On Tue, Dec 17, 2013 at 3:05 AM, Victor Denisov <vdenisov@xxxxxxxxxxxx> wrote:
> First of all, I see, when you have a bugfix for 3.2.1 you do two commits one
> to master and one to 3.2 fixes branch,
> you don't event cherry pick - this is lame.

That's a bit harsh, and not exactly correct. If you search for
Change-Id from one of the more recent 3.2.1 commits, you will find two
commits for each change, one merged to master, and the other to
3.2-fixes, e.g.:
https://review.openstack.org/#/q/Ic70eaeccdcf314b2823622b8d6b28ea409e93f0b,n,z

This proves that cherry-pick is exactly what was used to propagate the
same commit from master to 3.2-fixes, at least most of the time.

> Fixes should be introduced to the oldest branch and then this branch should
> be merged into all branches where this commit should go to.

With a few minor corrections/clarifications (oldest branch = master,
this branch should be merged -> this _commit_ should be merged) this
matches the flow that we have agreed to.

> I would recommend to review these two documents before introducing any new
> branching model:
> http://nvie.com/posts/a-successful-git-branching-model/
> https://www.kernel.org/pub/software/scm/git/docs/gitworkflows.html

Both of these documents propose models for vanilla Git and have no
provisions for instrumented code review and continuous integration.
Gerrit's requirement to merge the changes one commit at a time is at
odds with the concept of feature branches, but I believe it is well
justified.

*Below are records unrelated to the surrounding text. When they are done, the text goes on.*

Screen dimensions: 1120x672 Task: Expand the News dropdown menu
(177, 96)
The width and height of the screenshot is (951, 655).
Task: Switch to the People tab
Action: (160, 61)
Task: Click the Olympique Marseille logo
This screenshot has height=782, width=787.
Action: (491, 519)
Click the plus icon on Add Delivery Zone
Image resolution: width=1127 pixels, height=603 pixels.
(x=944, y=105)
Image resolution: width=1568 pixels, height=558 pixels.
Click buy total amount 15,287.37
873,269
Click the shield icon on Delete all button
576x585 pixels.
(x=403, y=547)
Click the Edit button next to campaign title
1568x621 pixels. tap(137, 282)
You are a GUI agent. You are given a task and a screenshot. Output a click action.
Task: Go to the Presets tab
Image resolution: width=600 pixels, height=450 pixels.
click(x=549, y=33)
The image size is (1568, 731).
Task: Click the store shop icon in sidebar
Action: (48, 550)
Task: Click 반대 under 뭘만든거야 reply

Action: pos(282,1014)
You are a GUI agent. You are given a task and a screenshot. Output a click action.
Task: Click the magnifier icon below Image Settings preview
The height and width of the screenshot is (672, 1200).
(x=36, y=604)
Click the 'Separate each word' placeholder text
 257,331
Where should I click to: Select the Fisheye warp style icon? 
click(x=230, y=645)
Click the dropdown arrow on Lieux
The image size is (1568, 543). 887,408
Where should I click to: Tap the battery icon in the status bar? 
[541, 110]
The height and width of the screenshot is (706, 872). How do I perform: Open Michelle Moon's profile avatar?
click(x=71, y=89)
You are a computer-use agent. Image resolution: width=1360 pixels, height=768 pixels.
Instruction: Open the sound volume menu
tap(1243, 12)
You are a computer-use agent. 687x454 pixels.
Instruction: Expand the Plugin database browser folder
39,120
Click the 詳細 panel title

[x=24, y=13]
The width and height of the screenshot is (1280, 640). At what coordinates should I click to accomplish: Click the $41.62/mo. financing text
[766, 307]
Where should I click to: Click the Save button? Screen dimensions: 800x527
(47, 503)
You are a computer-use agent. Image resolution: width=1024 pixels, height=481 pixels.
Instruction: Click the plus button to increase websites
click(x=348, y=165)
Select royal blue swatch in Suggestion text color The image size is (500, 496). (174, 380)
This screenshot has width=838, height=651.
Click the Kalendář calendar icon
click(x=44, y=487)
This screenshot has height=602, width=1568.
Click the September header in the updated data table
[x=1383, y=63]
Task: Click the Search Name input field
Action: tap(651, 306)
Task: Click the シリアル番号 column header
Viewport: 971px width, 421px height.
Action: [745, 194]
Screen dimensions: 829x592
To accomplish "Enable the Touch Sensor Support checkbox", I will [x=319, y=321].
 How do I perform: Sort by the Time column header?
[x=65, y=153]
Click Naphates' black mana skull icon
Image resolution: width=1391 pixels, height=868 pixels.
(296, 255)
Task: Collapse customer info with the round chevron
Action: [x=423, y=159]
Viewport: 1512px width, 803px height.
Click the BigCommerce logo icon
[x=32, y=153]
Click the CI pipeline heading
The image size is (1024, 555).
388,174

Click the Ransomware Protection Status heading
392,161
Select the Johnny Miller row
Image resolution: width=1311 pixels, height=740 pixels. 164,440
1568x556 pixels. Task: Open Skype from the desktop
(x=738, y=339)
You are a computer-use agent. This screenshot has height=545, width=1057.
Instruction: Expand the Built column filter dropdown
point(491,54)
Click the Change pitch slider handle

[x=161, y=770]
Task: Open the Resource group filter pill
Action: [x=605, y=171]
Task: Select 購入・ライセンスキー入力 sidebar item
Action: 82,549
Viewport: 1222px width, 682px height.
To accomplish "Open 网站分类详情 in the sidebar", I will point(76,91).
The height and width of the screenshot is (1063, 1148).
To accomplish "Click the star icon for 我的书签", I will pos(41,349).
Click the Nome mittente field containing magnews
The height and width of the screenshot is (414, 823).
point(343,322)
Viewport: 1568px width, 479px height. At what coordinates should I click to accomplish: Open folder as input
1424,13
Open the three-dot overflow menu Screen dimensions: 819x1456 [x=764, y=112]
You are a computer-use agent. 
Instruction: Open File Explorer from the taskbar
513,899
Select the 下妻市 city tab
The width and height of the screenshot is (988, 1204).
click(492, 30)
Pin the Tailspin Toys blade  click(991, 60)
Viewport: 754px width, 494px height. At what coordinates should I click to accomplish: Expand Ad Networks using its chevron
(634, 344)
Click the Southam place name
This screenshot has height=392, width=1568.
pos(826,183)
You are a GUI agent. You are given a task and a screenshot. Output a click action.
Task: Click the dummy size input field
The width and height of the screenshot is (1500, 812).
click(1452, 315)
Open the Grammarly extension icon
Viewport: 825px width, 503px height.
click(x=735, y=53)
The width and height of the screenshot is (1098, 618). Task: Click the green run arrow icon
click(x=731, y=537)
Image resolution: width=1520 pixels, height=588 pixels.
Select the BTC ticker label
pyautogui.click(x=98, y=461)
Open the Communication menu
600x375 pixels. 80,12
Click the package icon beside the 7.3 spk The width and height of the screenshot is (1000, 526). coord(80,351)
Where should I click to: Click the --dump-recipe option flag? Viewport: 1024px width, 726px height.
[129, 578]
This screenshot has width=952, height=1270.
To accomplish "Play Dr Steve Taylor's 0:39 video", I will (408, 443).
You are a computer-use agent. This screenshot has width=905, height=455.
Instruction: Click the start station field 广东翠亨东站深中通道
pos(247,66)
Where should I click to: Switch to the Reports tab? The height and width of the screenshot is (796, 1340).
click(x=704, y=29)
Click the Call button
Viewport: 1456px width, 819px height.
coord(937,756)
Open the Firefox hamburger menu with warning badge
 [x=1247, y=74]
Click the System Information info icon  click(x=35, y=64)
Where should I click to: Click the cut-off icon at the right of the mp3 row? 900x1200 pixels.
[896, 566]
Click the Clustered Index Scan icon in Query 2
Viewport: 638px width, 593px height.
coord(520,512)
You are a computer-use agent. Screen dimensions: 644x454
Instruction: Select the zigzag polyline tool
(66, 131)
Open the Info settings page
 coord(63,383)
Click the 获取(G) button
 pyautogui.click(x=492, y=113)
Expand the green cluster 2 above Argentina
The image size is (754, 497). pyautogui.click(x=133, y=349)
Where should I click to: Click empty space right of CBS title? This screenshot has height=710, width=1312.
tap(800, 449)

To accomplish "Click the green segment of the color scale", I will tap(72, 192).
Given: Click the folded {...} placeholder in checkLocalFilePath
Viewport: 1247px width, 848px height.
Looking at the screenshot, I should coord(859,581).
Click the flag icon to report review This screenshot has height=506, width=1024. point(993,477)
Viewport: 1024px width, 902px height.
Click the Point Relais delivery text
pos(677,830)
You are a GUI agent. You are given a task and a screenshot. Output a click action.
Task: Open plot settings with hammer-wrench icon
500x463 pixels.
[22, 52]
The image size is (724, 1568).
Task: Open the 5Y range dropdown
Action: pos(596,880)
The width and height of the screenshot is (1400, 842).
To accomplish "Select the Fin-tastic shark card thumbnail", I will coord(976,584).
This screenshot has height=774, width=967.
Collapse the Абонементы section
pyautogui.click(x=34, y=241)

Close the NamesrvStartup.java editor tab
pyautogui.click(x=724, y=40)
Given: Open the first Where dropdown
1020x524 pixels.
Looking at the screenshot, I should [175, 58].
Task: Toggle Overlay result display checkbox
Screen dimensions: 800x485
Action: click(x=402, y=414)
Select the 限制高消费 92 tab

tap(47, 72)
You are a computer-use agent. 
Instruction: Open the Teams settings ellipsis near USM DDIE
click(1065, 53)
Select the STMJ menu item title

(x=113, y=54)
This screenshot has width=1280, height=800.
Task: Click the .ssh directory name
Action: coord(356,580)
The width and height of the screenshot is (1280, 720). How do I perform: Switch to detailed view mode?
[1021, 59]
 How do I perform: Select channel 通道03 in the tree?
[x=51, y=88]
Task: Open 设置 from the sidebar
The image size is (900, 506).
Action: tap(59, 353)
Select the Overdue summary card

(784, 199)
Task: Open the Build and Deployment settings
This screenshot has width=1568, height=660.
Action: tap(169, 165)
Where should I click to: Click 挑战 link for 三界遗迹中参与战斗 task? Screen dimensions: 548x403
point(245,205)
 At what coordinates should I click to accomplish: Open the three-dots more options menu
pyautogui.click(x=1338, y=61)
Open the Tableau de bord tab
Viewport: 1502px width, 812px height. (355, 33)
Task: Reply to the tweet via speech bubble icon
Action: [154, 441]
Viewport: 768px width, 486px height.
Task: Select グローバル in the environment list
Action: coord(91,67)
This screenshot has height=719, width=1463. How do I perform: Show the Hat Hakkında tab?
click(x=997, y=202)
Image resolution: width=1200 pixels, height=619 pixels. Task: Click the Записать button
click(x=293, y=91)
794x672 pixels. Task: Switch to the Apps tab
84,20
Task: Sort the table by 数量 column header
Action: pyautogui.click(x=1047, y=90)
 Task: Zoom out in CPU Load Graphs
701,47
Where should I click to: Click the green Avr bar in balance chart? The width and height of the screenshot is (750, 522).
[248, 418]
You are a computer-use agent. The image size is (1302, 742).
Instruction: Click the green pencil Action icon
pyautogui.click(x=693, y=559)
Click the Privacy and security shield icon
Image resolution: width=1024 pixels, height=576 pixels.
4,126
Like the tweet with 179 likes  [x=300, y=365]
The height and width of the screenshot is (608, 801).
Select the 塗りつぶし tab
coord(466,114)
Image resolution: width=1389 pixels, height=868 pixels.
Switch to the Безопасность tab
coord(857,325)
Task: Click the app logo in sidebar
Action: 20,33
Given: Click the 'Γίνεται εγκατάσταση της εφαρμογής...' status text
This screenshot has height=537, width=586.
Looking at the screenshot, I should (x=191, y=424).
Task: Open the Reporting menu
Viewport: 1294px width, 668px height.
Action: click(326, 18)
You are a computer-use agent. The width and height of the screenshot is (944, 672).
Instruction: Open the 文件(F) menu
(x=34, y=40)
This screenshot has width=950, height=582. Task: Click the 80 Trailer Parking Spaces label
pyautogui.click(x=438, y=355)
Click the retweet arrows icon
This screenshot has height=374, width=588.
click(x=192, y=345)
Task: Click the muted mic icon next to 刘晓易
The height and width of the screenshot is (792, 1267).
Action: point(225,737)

I found this document more relevant for our case:

http://qt-project.org/wiki/Branch-Guidelines

"The first rule is that you should avoid creating public branches if possible"

As Mike has already said, if you need a public branch when working on
a feature, most likely you're doing it wrong. Break up your change,
stub out the missing bits, and update the unit tests. Do all of the
above at least once a day, and you're going to be able to move forward
and not have a disruptive merge that breaks the world, too.